This is my judgment in respect of the plaintiffs’ application to restrain the defendant (solicitor) from presenting a winding up petition relating to non-payment of solicitors bill.


Brief facts


1. The defendant has issued a total of 20 separate section 218 notices to the plaintiffs relating to none payment of their itemized solicitor’s bill issued in essence pursuant to Solicitor’s Remuneration Order 1980. The




plaintiffs have not made any objections; or made any applications for taxation of the bill, as provided for under the Legal Profession Act 1976 (LPA 1976). However, the plaintiffs in this application inter alia complaint that (i) the quantum is excessive (ii) the defendant has failed to comply with sections 126 and 128 of LPA 1976 (iii) the plaintiffs are willing to deposit the monies claimed pending the invoices being taxed and the company is solvent. The defendant says (i) it is an undisputed fact that the defendant had acted for the plaintiffs, for both contentious and non-contentious works and bills have been issued (ii) at all material time the plaintiffs have not questioned, challenged or disputed the bills (iii) the bills are all itemized bills giving full details of the nature of professional services rendered by the defendant.


2. And the defendant produces exhibits showing numerous correspondences to show that the plaintiffs have not challenged the bills and have on many occasions given assurance to the defendant’s bills. And assert that more than one year has lapsed since the bills were received by the plaintiffs. The plaintiffs and defendant relied on the following cases:- Mobikom Sdn Bhd v Inmiss Communications Sdn Bhd [2007] 3 CLJ 295; Tan Kok Tong v Hoe Hong Trading Co. Sdn Bhd [2007] 2 CLJ 305; Pembinaan Lian Keong Sdn Bhd v Yip Fook Thai [2005] 6 CLJ 34; RHB Bank Berhad v Gunasingam Ramasingam [2002] 5 CLJ 544; Vije & Co v Co-operative Central Bank Ltd [1991] 3




MLJ 432; Tetuan Putra Gill v Hujaz Refinery (Pahang) Sdn Bhd & Anor [2009] 7 CLJ 495; JB Kulim Development Sdn Bhd v Great Purpose Sdn Bhd [2002] 2 MLJ 298; Re Hong Huat Realty (M) Sdn Bhd; United Asian Bank Bhd v Hong Huat Realty (M) Sdn Bhd [1987] 2 MLJ 502; Chip Yew Bricks Works Sdn Bhd v Chang Heer Enterprise Sdn Bhd [1998] 2 MLJ 447; Savant-Asia Sdn Bhd v Sunway PMI-Pile Construction Sdn Bhd [2009] 5 MLJ 154; Metalform Asia Pte Ltd v Holland Leedon Pte Ltd [2007] 2 SLR 268.

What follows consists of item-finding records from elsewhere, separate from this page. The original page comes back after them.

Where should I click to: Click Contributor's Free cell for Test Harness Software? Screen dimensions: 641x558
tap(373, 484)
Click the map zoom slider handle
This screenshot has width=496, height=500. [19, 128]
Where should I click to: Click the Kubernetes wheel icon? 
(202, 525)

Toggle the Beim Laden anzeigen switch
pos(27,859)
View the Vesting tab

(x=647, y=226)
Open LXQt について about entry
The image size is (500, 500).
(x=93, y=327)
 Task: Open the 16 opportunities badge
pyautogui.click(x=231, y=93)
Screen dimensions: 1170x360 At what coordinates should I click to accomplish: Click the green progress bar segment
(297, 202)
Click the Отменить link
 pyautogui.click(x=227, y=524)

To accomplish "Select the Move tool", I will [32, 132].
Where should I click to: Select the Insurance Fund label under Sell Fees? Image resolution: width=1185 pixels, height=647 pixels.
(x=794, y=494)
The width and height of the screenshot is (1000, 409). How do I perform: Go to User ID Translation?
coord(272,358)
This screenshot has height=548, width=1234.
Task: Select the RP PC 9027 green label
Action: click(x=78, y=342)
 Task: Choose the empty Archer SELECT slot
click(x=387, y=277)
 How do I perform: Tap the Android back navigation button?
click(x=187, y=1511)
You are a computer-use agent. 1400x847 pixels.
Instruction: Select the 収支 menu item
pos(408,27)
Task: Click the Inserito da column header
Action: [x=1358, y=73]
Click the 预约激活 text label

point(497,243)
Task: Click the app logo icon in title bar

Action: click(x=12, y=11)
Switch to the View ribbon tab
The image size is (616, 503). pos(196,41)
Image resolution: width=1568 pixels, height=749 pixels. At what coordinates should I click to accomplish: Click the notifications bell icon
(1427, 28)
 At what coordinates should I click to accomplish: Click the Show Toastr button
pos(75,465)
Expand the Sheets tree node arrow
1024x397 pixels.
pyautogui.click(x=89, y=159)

3. As a general rule when bills for work done are bona fide disputed and the plaintiff is ready to deposit the sum, it is more likely the court will grant an injunction to restrain the defendant from presenting the petition [see Mann v Goldstein [1968] 1 W.L.R. 1091]. I have dealt with this area of jurisprudence what is said to be “fortuna injunction” in TPPT Sdn Bhd v Jurukur Berjasa [2009] 1 LNS 1221 and a number of other cases and I do not wish to repeat the same. When the dispute is to solicitor’s bill, different jurisprudence applies as solicitors are a protected species, subject to the scrutiny by Solicitors Disciplinary Board and/or the court in relation to bills for work done as provided for in LPA 1976. Dispute as to solicitor’s bills must be challenged according to law and the mere assertion that the bills are bona fide




disputed and the plaintiffs being ready and willing to deposit the sum claimed cannot be a ground to grant a “fortuna injunction”.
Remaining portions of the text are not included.